Steve Luke, the head brewer and founder of Cloudburst Brewing, was halfway through a day of brewing when he handed me a small glass of A$ap Hoppy, an IPA conditioned with wet, uncured Centennial hops. I took a sip and it popped with leafiness, like sucking on a freshly picked herb. Fruit flavors then started to dominate, with notes of pineapple and tropical fruit, before the beer delivered a classic bitter IPA finish.

I told all of this to Luke, and he turned and walked back behind the bar and poured himself a small glass, took a sip, and seemed surprised by the beer's finish, "I didn't remember it being this bitter yesterday," he told me.

Professional brewers hardly ever want to be surprised by their beer—consistent flavor is a trademark of a good brewery. But A$ap Hoppy is no normal beer: It's a wet hop beer, which means that instead of curing the hops (the flower that gives beer its aroma and flavor) first, they go directly from the hop farm to the brewing kettle. By skipping the curing process, wet hop beers are dynamic and volatile.

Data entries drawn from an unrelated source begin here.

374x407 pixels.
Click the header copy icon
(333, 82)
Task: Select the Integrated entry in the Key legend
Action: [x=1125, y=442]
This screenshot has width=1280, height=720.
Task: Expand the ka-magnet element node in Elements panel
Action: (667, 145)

They burst with fresh and unusual flavors for a couple of months in the fall and then fade almost immediately.

Luke wasn't fazed by this. He seemed delighted that his beer changed after just one day. "I'm curious how it will taste tomorrow," he said with a smile.

These extraordinary beers are almost exclusively brewed and served in the Pacific Northwest. It's a big deal: If Seattle were a European city, we would close schools, call a bank holiday, and shut down traffic to celebrate wet hop beers. The mayor would ceremoniously tap the first keg, and we would flood Instagram with photos bragging about these special beers.

But that doesn't mean Washington brewers invented the style. Ancient brewers probably threw a few uncured hops into some boiling wort a thousand years ago, but Washington's Yakima Valley hops are central to this modern beer style. Famed British beer writer Michael Jackson documented an English brewer using uncured hops in 1993, and wrote that he was aware of only one other brewery using uncured hops. While he doesn't provide a name, Jackson does refers to it as a brewery "in the far West of the United States." That brewery might be Bert Grant's Yakima Brewing, founded in 1982 and widely considered the first American brewpub since Prohibition. Located in downtown Yakima until closing in 2004, it was in the heart of hop country, and Grant would take advantage of the local harvest by experimenting with uncured hops.

We're also not the only place today with access to wet hop beers. Brewers around the country can now get uncured hops shipped overnight, and some big breweries widely distribute wet hop beers. But still, the Pacific Northwest explores this style more than anywhere else, and Portland and Seattle are the best places in the world to drink wet hop beers.

We owe these special beers—and almost all American beer—to the Yakima Valley, where, just a three-hour drive east across the Cascade Mountains, hundreds of people are harvesting hops seven days a week. About 75 percent of the beer made in the United States is made with Yakima Valley hops. The vast majority of these hops will be heated in kilns, where their green cones will lose most of their moisture on their way to becoming a shelf-stable product. But a tiny minority will go straight from the hop vine to a waiting pickup truck, where it will be driven to breweries across the Northwest, like Cloudburst Brewing.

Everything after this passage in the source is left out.